Briefly, see Don Berwick’s 2021 National Forum Plenary on Ten Teams: Health Care’s Great Power and Great Responsibility He starts with a previous framing of the Moral Determinants of Health which include Ending hunger and homelessness in the US.  His frame is that the healthcare system must become an active agent of change. He challenges every hospital and health system to create ten teams, each linked to key causes of ill health and disease not just to do good, but because these social determinants are core to their missions. He calls for engagement beyond the usual Community Benefit Program, to include a central daily strategic focus of the organization’s Board, senior executives, finance leaders, and accountability systems on the core systems that drive health and well-being. Why? Because healthcare is too big. It takes too much of the GDP (19.7% as of 2020) to stand on the sidelines.

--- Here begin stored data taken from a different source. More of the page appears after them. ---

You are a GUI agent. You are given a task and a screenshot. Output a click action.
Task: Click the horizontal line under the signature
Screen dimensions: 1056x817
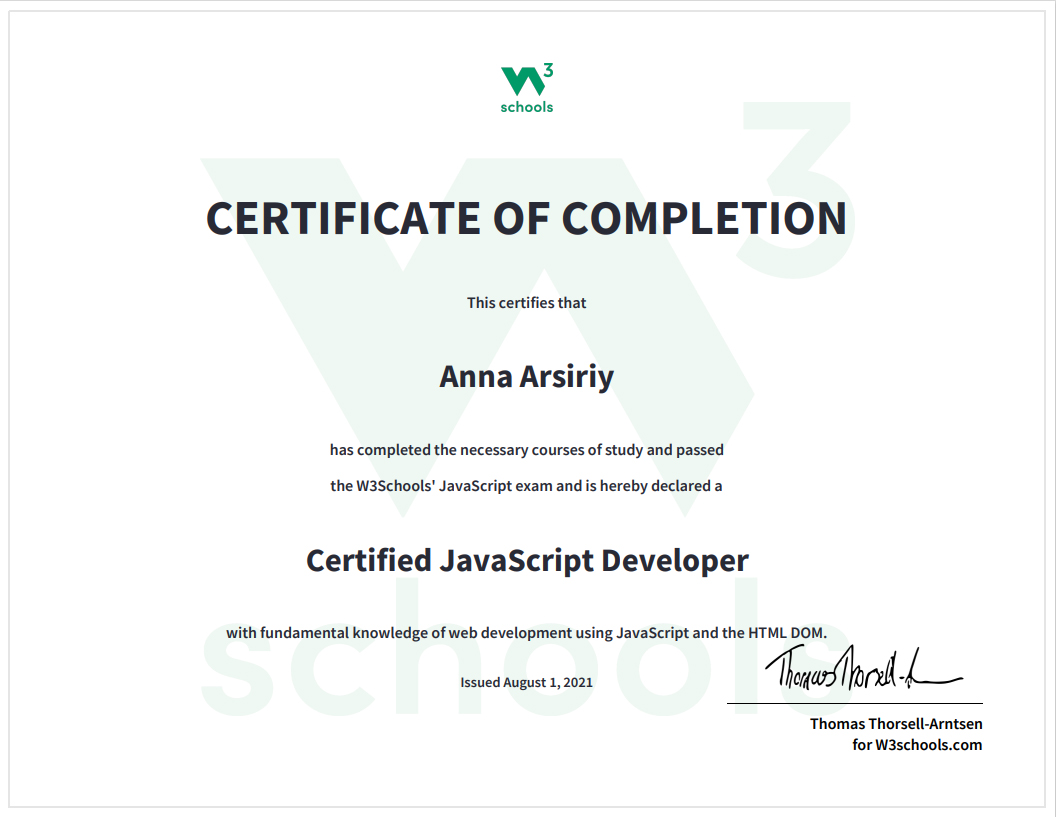854,703
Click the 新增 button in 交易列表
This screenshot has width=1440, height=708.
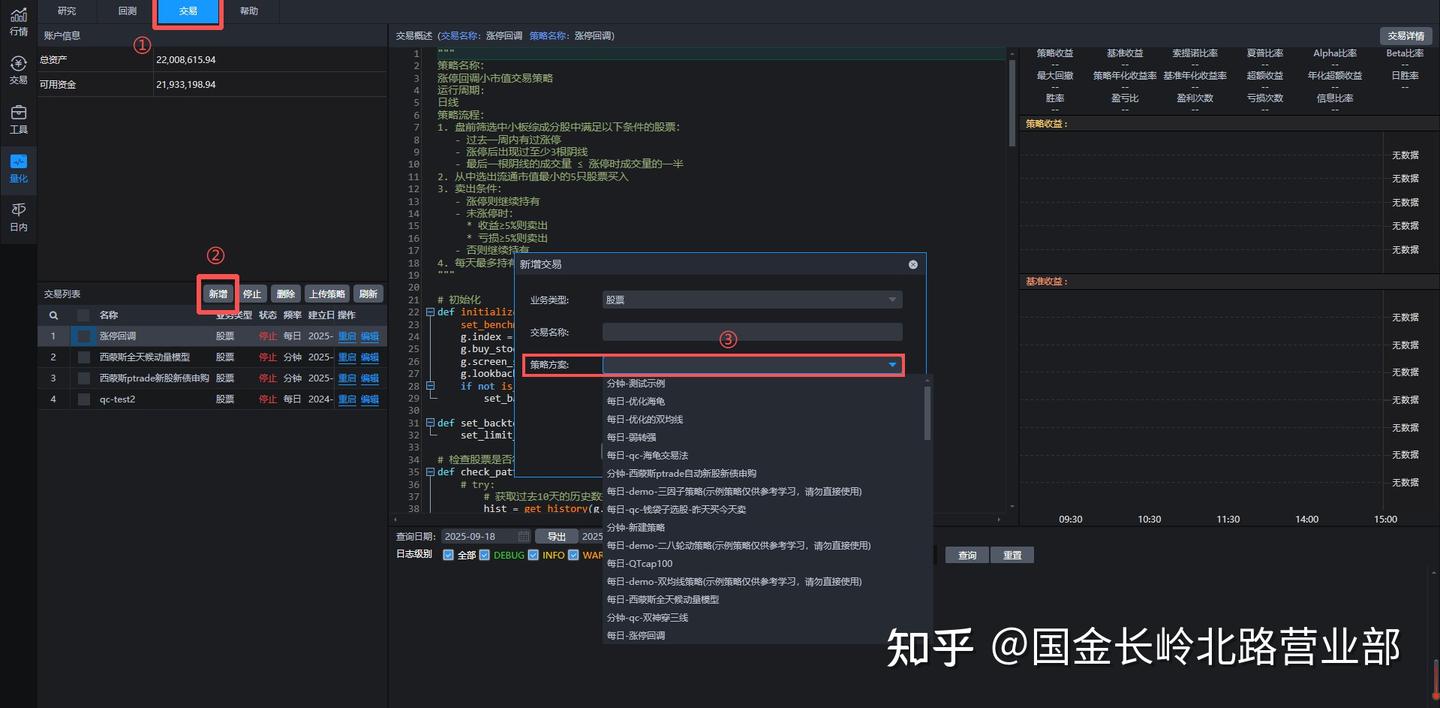218,293
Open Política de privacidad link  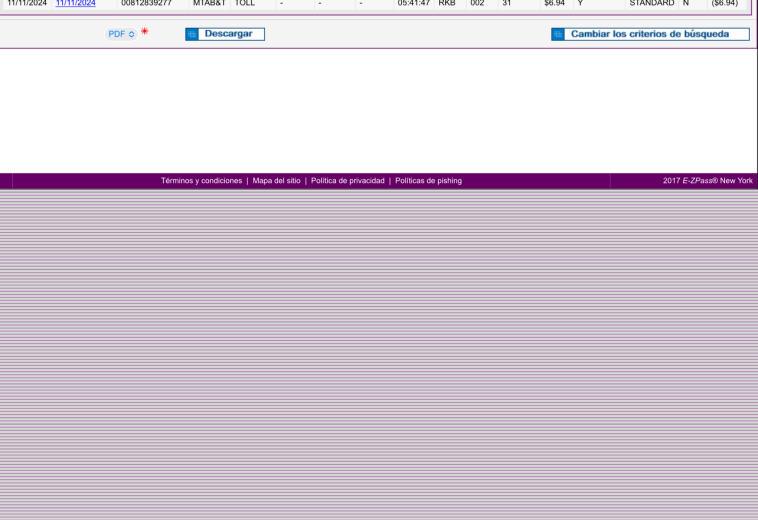click(x=347, y=181)
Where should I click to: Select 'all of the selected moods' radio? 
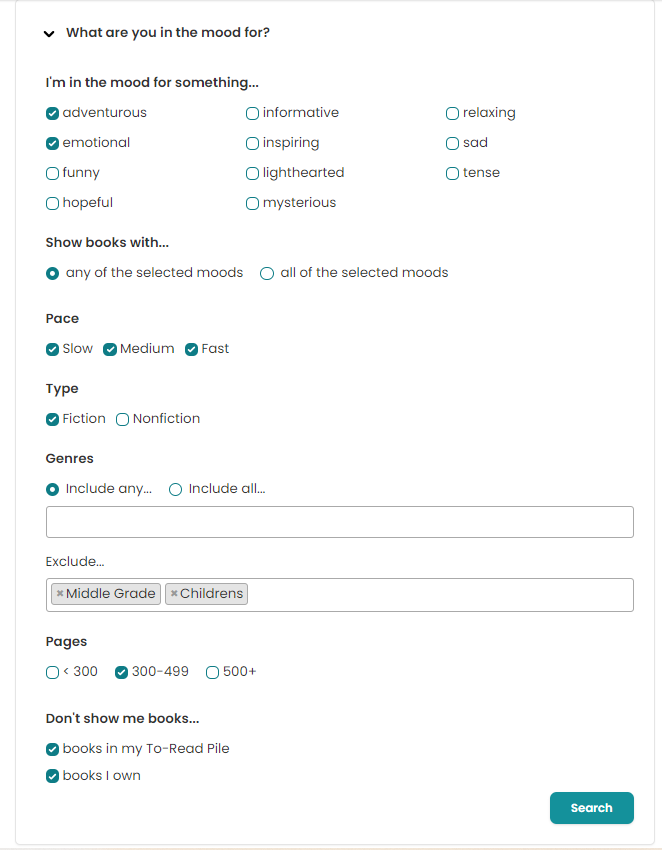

For each team he suggests an aim, the connection to health, experts available for guidance and advice, and one or more exemplary organizations that have tackled the issue successfully. The teams should include:

  • Senior Sponsor
  • Board Sponsor
  • Budget with ambitious quantitative goals
  • Designated Leader with weekly reporting to the Senior Executive Group
  • Resources and encouragement (license to learn)
  • Active member of relevant regional or national learning collaboratives

One of these ten teams should be on Housing Security. Berwick calls out Rosanne Haggerty and the exemplary work of Community Solutions which this year won the $100m McArthur Foundation challenge grant to accelerate an end homelessness in America. Hospitals are challenged to commit to end chronic homelessness in the region served by the hospital and join the “Built for Zero” movement. Not every organization will have the scale to stand up all ten teams. As a simple heuristic, he suggests that a hospital stand up one team for every $100m in revenue. As an example, Concord (NH) Hospital had $555m in revenue in 2020 and thus might be challenged to charter five teams, one of which we propose would have a focus on housing security.